(Vos consignes):
Recopiez mot pour mot la partie de l'extrait sur Eszter Erdélyi qui commence par « Tout ça ne signifie » et se poursuit jusqu'à « vision du monde. ».

(Extrait du texte):
--------

Photographie : András D. Hajdú

L’enseignante ne s’est pas davantage ouvertement positionnée lorsque les lycéens ont joué à « Je vote mon corps », jeu au cours duquel deux groupes ont été formés pour débattre de la question suivante : « est-il plus facile aujoud’hui d’accéder à une information authentique que trente ans auparavant ? » Chaque personne convaincue par les arguments de l’équipe adverse doit alors changer de groupe. La dynamique du débat était intéressante de ce point de vue, car de nombreuses personnes sont rapidement passées d’un camp à l’autre. Quant à Eszter Erdélyi, elle a aidé chaque équipe à tour de rôle.

Tout ça ne signifie pas que notre professeure n’a pas de conviction, mais tout simplement qu’elle ne cherche pas à leur imposer ses vues. Selon elle, les enfants arrivent à l’école avec des façons de voir très différentes et elle estime ne pas avoir son mot à dire là-dedans. Mais l’environnement scolaire, les débats qui ont lieu en salle de classe ou entre les lycéens modifient forcément leur vision du monde.

Bien sûr, Eszter Erdélyi n’en a pas moins ses propres idées, lesquelles transparaissent sur elle, dans la mesure où elle la même à l’école que dans sa vie personnelle. Pour elle, être enseignant n’implique pas forcément une neutralité à tout prix. Les choses qu’elle considère importante, elle les porte d’une certaine façon sur elle ; elle n’a pas besoin de les verbaliser pour qu’on les devine.

--------

(Données):

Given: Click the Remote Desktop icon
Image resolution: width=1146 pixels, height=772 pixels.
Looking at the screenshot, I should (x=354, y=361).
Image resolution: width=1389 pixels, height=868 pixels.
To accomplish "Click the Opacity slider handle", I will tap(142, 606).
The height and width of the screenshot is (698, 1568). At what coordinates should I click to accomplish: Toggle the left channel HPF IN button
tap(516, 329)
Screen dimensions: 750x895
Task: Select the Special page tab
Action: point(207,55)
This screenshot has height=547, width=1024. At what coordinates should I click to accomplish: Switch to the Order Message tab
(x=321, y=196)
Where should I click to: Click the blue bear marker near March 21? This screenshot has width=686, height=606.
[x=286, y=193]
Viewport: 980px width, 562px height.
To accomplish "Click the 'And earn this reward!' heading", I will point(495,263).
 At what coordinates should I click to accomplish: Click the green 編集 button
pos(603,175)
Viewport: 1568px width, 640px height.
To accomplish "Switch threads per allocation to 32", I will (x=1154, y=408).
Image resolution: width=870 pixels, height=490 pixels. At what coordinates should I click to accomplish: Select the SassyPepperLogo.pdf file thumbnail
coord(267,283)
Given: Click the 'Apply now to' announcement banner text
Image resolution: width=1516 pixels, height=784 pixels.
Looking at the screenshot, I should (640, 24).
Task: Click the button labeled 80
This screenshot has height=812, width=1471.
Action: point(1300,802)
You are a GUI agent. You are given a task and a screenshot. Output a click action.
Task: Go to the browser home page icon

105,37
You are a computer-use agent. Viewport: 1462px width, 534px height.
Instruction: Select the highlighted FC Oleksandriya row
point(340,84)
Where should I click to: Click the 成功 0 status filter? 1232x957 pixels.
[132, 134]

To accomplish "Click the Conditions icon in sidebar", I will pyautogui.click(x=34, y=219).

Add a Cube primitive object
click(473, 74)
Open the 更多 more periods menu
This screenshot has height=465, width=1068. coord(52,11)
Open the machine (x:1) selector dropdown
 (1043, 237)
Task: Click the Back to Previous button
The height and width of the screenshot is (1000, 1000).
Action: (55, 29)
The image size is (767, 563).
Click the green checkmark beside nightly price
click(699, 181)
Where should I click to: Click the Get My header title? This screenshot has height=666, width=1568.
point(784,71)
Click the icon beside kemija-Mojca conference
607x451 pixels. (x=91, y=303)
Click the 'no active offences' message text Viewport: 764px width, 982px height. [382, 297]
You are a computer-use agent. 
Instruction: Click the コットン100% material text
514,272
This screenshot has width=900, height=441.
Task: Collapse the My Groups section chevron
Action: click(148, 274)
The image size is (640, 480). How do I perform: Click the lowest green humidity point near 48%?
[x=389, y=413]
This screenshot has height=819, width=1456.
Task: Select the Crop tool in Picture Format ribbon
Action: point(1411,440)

--------

(Résultat):
Tout ça ne signifie pas que notre professeure n’a pas de conviction, mais tout simplement qu’elle ne cherche pas à leur imposer ses vues. Selon elle, les enfants arrivent à l’école avec des façons de voir très différentes et elle estime ne pas avoir son mot à dire là-dedans. Mais l’environnement scolaire, les débats qui ont lieu en salle de classe ou entre les lycéens modifient forcément leur vision du monde.